The entries below contain pictures, which are to be left out; write out exactly, and only, the lines from the line with "Viewport: 1389px width, 868px height." up to and including the line with "Select the active Log tab".

### DATA SUPPLIED
--------------------------------

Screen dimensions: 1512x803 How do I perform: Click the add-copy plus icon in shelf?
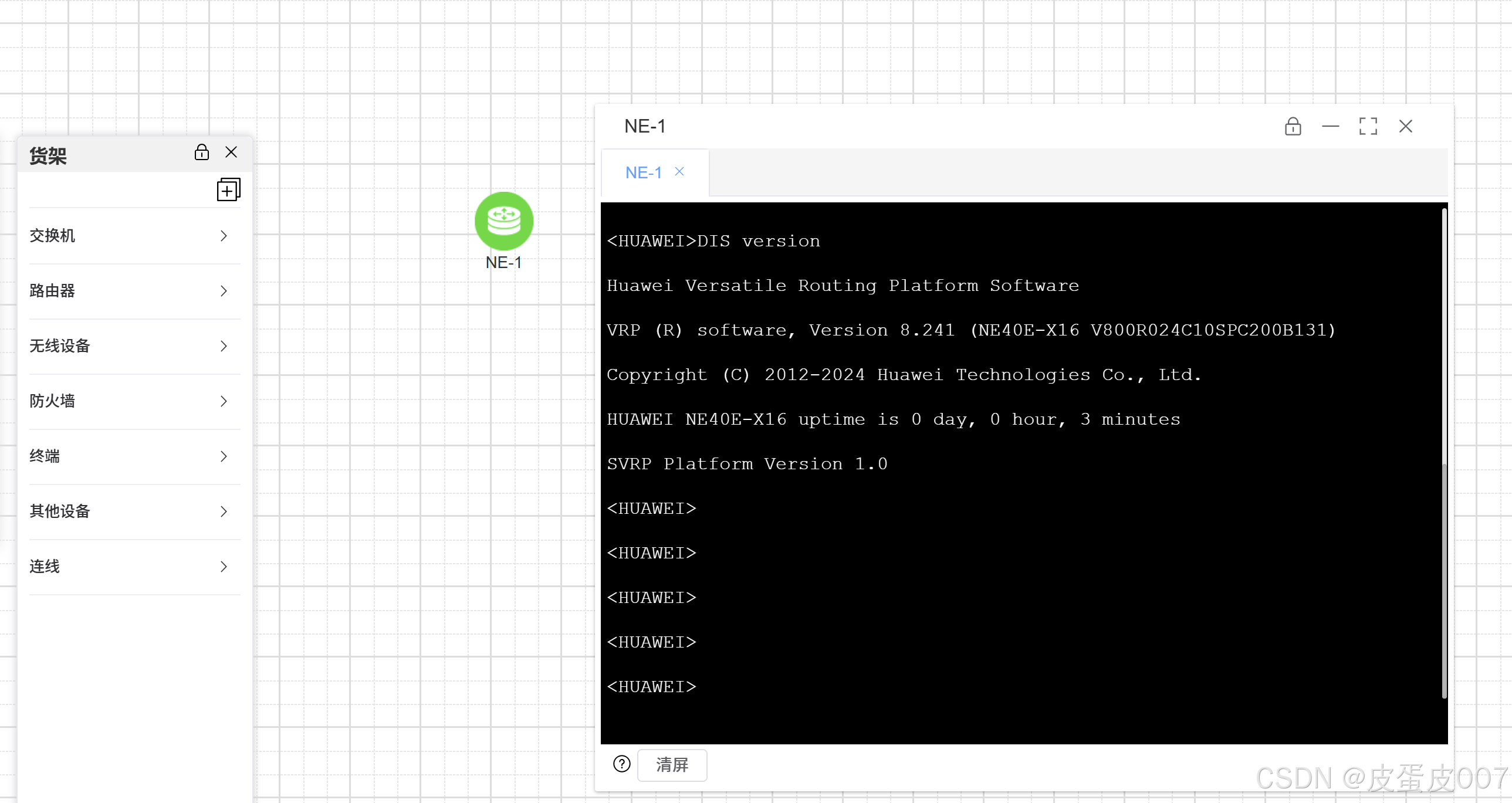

--------------------------------

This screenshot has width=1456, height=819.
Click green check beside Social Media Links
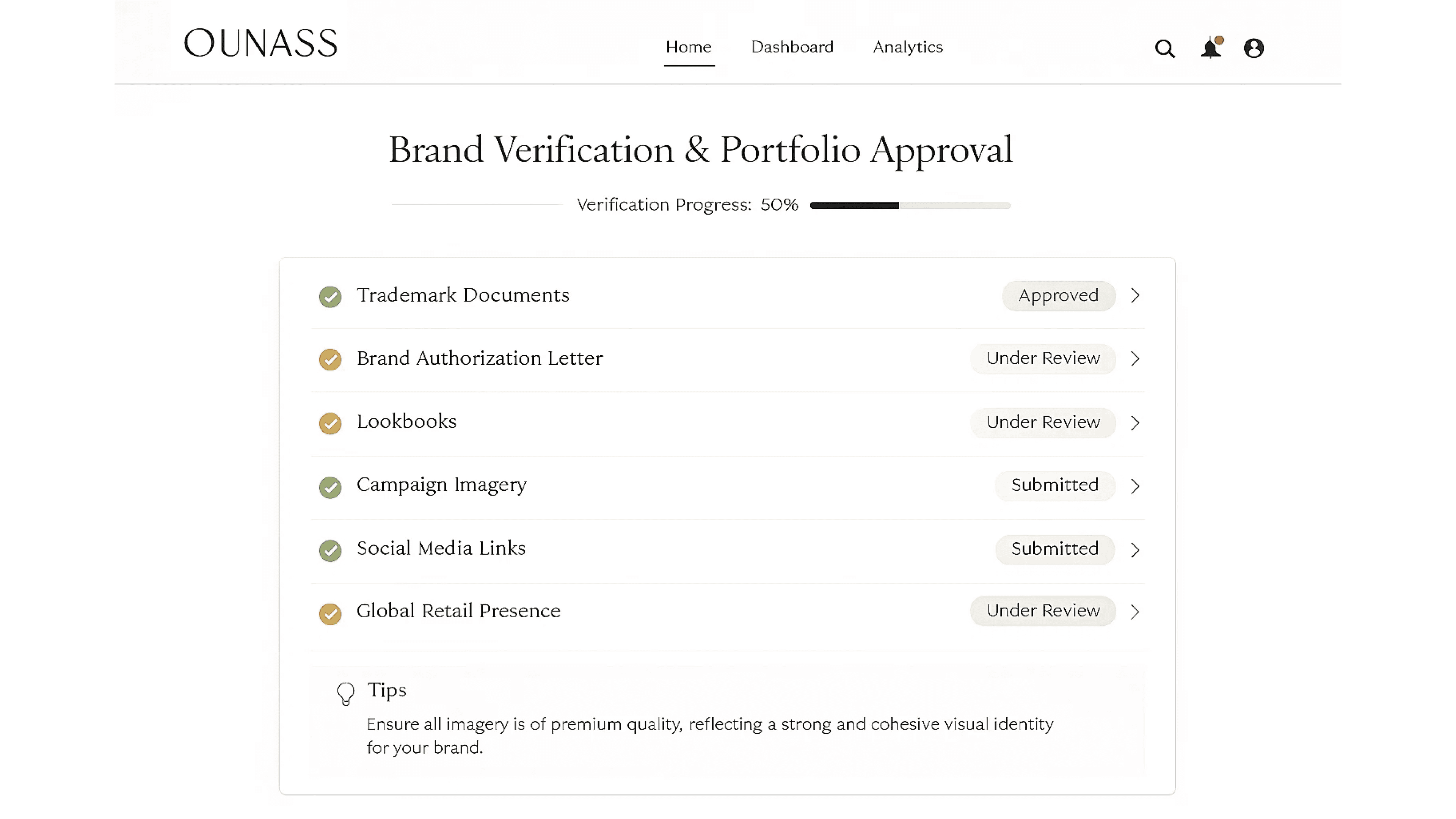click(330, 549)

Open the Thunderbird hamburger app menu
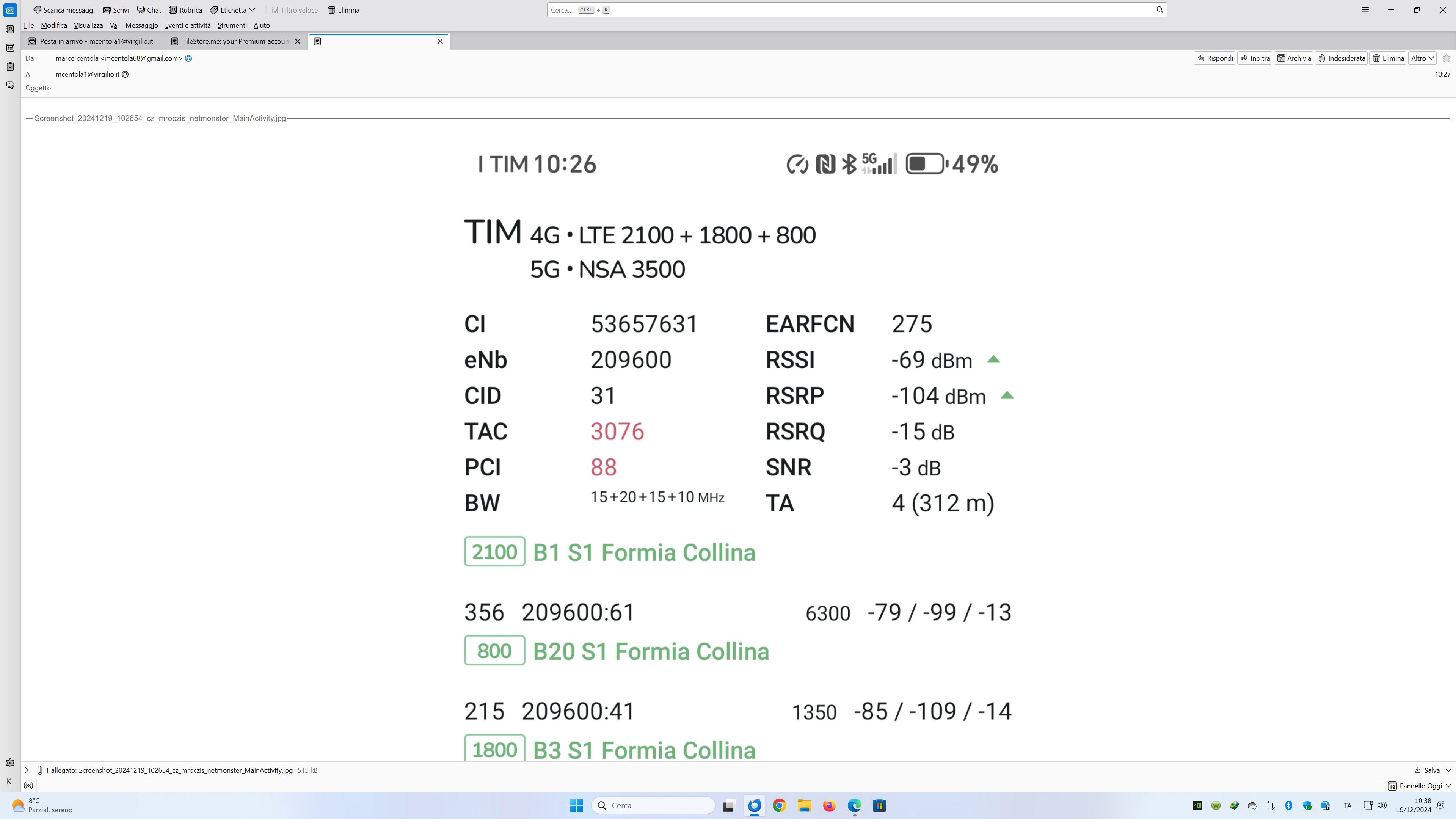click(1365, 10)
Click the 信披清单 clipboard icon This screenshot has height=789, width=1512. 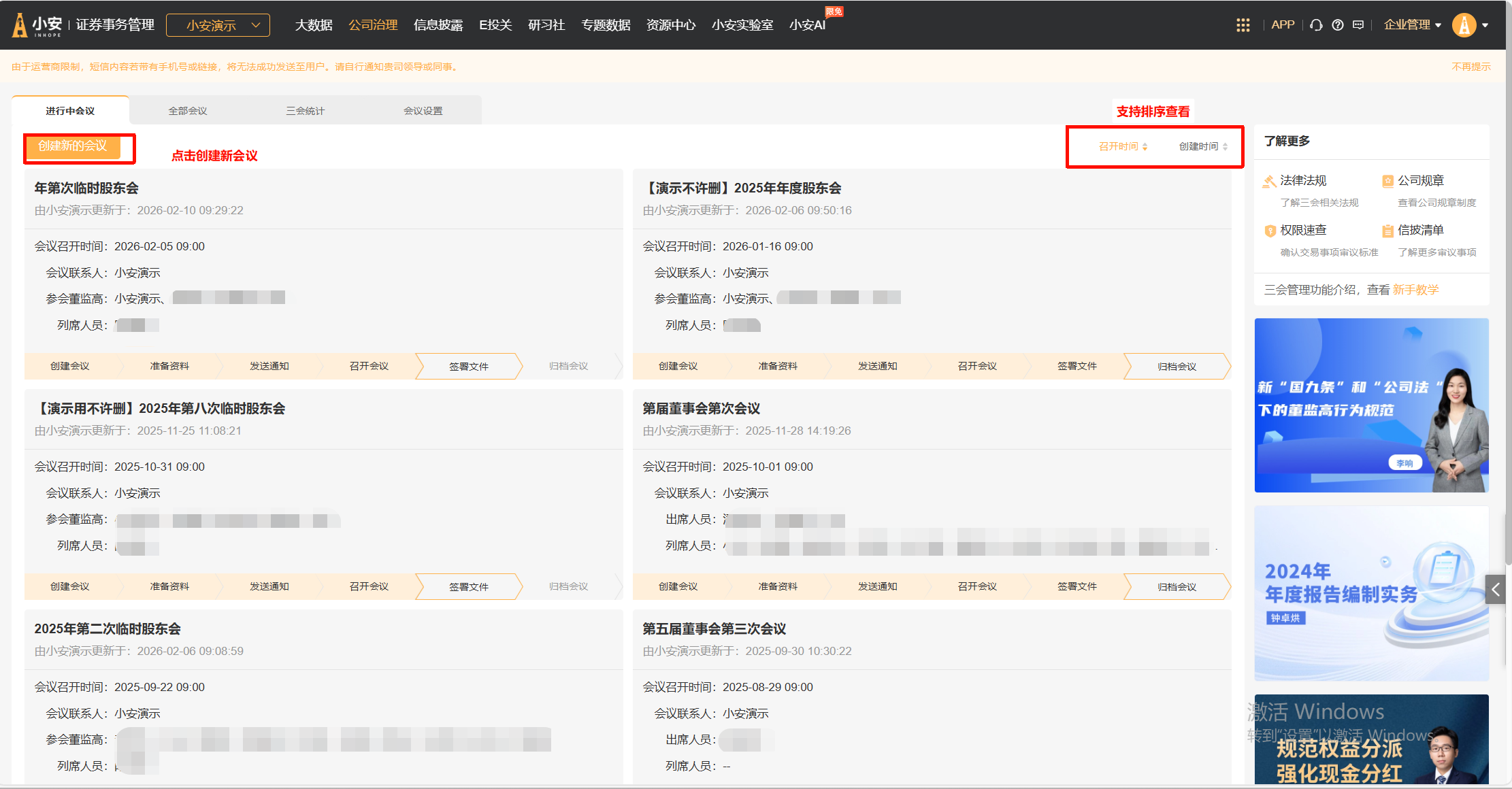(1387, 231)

--------------------------------

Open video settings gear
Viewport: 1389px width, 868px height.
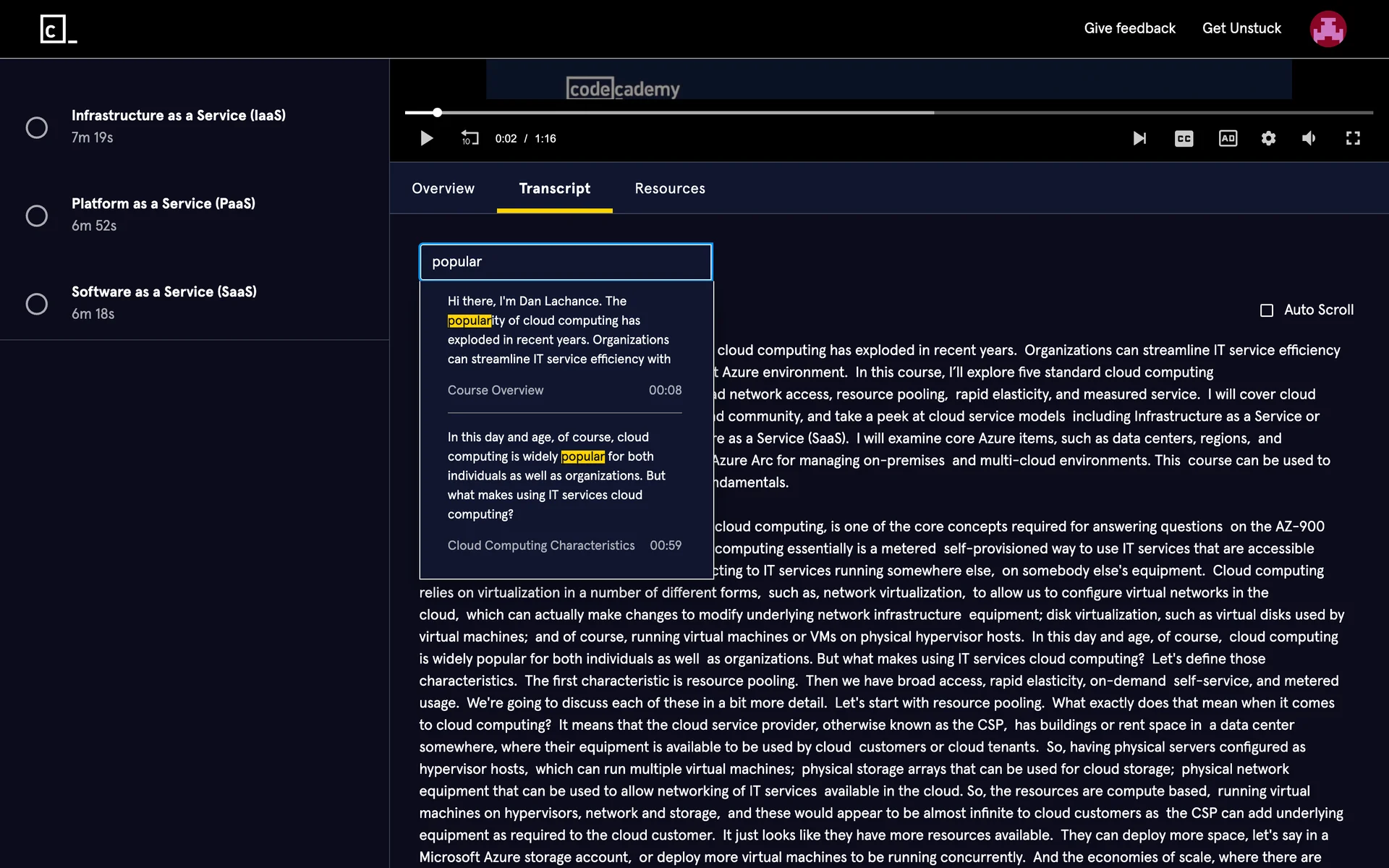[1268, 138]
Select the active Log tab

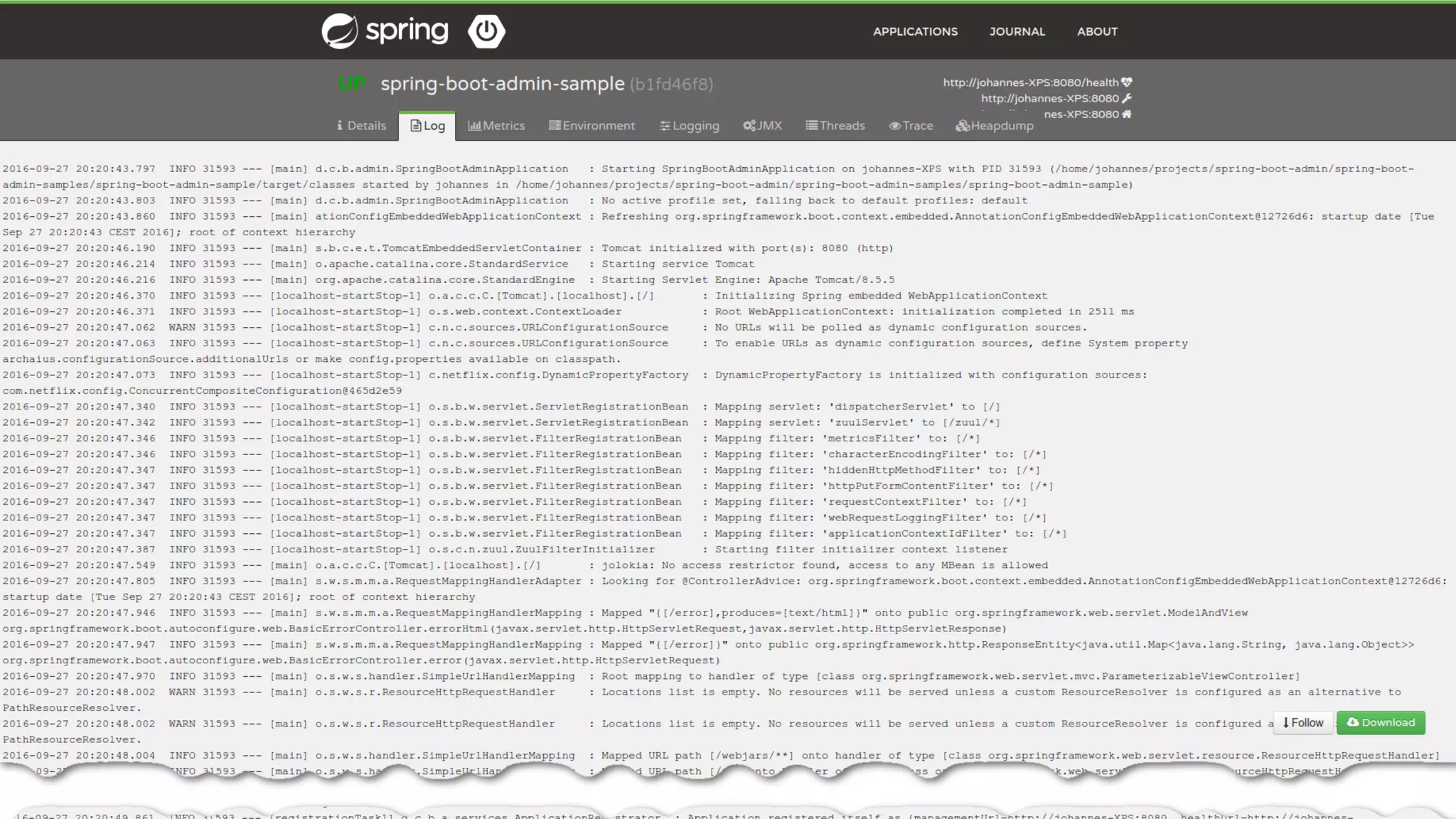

--------------------------------

### EXERCISE RESPONSE
Viewport: 1389px width, 868px height.
[1268, 138]
Select the active Log tab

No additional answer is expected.